Important for Deleuze: Yes, because from D&R onwards he bases his logic of difference and problems on concepts drawn directly from modern mathematical analysis (whose foundation is calculus). Without an understanding of analysis I think one can only achieve a vague discursive idea of Deleuze's argument (like most secondary texts). Implicitly Deleuze's -somewhat Badiousian- argument is that philosophical thought needs to take account of the conceptual manouevres contained in mathematical analysis, relating to universality, generality, singularity, if it is to escape various classical images - just as modern analysis finally escaped the long reign of aristotelianism, so must philosophy. The new mode of thought Deleuze is proposing bases itself on the historical thought-events of modern analysis. Briefly, to appreciate the mathematical side deepens your historical and philosophical understanding of what Deleuze is doing.

For an understanding of philosophy: Yes, because the more you look into this the more you will see that every major philosopher has something to say about calculus (even Engels!) - Why? (and this is the answer to the final question): because it is the single most important enabling conceptual mechanism for modern science. Put simply, it provides a mathematical handle on the large majority of physical phenomena which are not rectilinear. It constitutes a singular meeting-point of the problems of physics, mathematics and metaphysics (hence the interest in the 'esoteric history' - Whereas for Badiou mathematics eventually sloughs off all philosophical problematics clinging to it, Deleuze is interested in recovering these metaphysical problems and the relation of mathematics to philosophy and physics that they suggest.)

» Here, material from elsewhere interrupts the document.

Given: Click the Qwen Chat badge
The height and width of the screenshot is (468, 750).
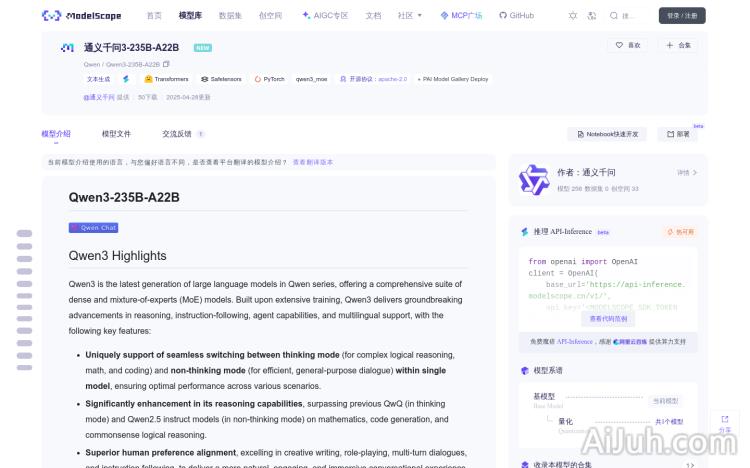Looking at the screenshot, I should click(x=93, y=228).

>2. Is Deleuze's use of calculus a Sokalian

>"intellectual imposture"? Is he right about

>the maths? And does that matter?

No, it's not simply a rhetorical misuse. But it is difficult to read and interpret. It's not an 'example' or an 'illustration' or a 'metaphor' either: deleuze's discussion is about the relationship between history, mathematics, physics and philosophy, from a (french philosophy of science) point of view which attempts to fathom the articulation of different orders (historical order, logical order, epistemological order. Obviously this is something Sokal can't understand. But obviously it doesn't matter if a wilfully myopic pigheaded scientist doesn't get it.

>3. What is calculus for or about anyways?

>Is there a good introduction somewhere that

>will explain it even to me?

It's used to give a formal treatment of problems which involve relationships between continuously varying quantities, ie. almost any physical, economical, astronomical, etc. problem you care to mention. (see Kline book, below, for simplest possible examples)

The problem I've found, as other comments suggest, is that pedagogical texts, even high school ones, never give any conceptual explanation that would be satisfying to a philosopher (which is rather shocking given the historical importance of calculus).

I would recommend firstly the calculus chapter in Kline's 'mathematics in western culture', which is the simplest account I have read of why calculus matters.

Secondly Boyer's 'The Concepts of the Calculus' is a fascinating book on the history (Deleuze read it).

More technically, Bruce Exner's book 'Inside Calculus' is the only academic maths book I have read which seems thoughtful on a conceptual level, and which gives discursive expositions before introducing massive equations; it describes very clearly the modern (epsilon-delta) form of calculus.